C'est pas plus compliqué que ça, c’est pas plus mystérieux que la finale
du Petit chaperon rouge, tu me suis?
Le
prêtre fronce les sourcils. Zézu
s’esclaffe et lui administre une petite tape sur l’épaule.
– T’as raison, je suis
pas très clair... En vérité, en vérité,
changez de côté, vous vous êtes trompés… Faut pas m’en vouloir, je prends ça
trop personnel, c’est pour ça... T’es
sûr que t'as vraiment pas une petite pinte de rouge cachée quelque part? Tsé, juste une burette, ça ferait la job. Question de changer le goût... Les clous, ça décrisse comme c’est pas
possible...
Soudain,
le Père Craig s'anime, comme s'il venait de se rappeler qu'un homme nu se
tenait devant lui, dans sa propre église, et qui plus est sous les yeux de Shooklak
qui sanglote, là-bas, dans l'ombre croissante de la nuit de Naël.
– Attendez, vous ne
pouvez pas rester comme ça... tenez...
Le
curé se déshabille et lui tend son aube.
Il se tient tout nu dans l'allée centrale pendant que Jésus enfile le
vêtement sacerdotal d'un geste large.
– Nice! Eh ben, dis donc! Ça me rappelle mon truc d'autrefois. Pas mal,
très léger, très seyant.
Exactement ce que ça m’aurait pris sous le soleil de... d'où déjà?
Jésus
pivote sur lui-même, les bras en éventail.
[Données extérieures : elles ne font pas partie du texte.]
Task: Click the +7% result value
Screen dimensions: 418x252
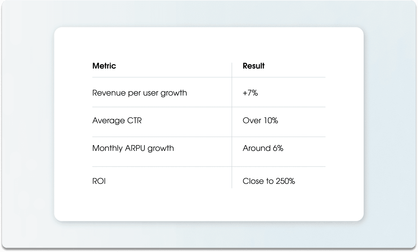Action: tap(250, 93)
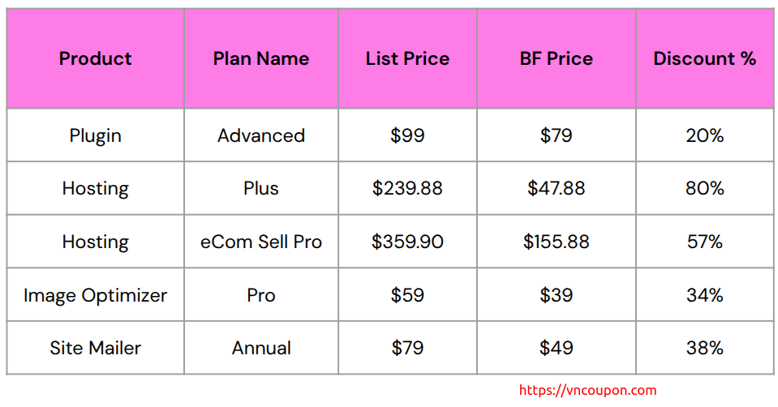The width and height of the screenshot is (778, 407).
Task: Select the $239.88 list price cell
Action: [407, 188]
– Dommage que t'aies renvoyé
dessus. Yo, qu'est-ce qu'elle a, ta
bizoune?
Zézu
pointe de l'index le phallus enflammé du Père Craig. Le curé, pudiquement, se voile le sexe des
deux mains.
– Man, montre encore un
peu...
Le
Père Craig s'exécute à contrecoeur. Son
gland pustuleux clignote comme une ampoule de sapin.
– Issshh... J’ai pas d'aromates sur moi. J'ai déjà attrapé une cochonnerie qui
ressemblait pas mal à celle que t’as là...
Y avait cette fille qui venait avec le vent du désert, une belle pitoune
avec une ostie de paire de boules, comment elle s'appelait déjà?... Mazza?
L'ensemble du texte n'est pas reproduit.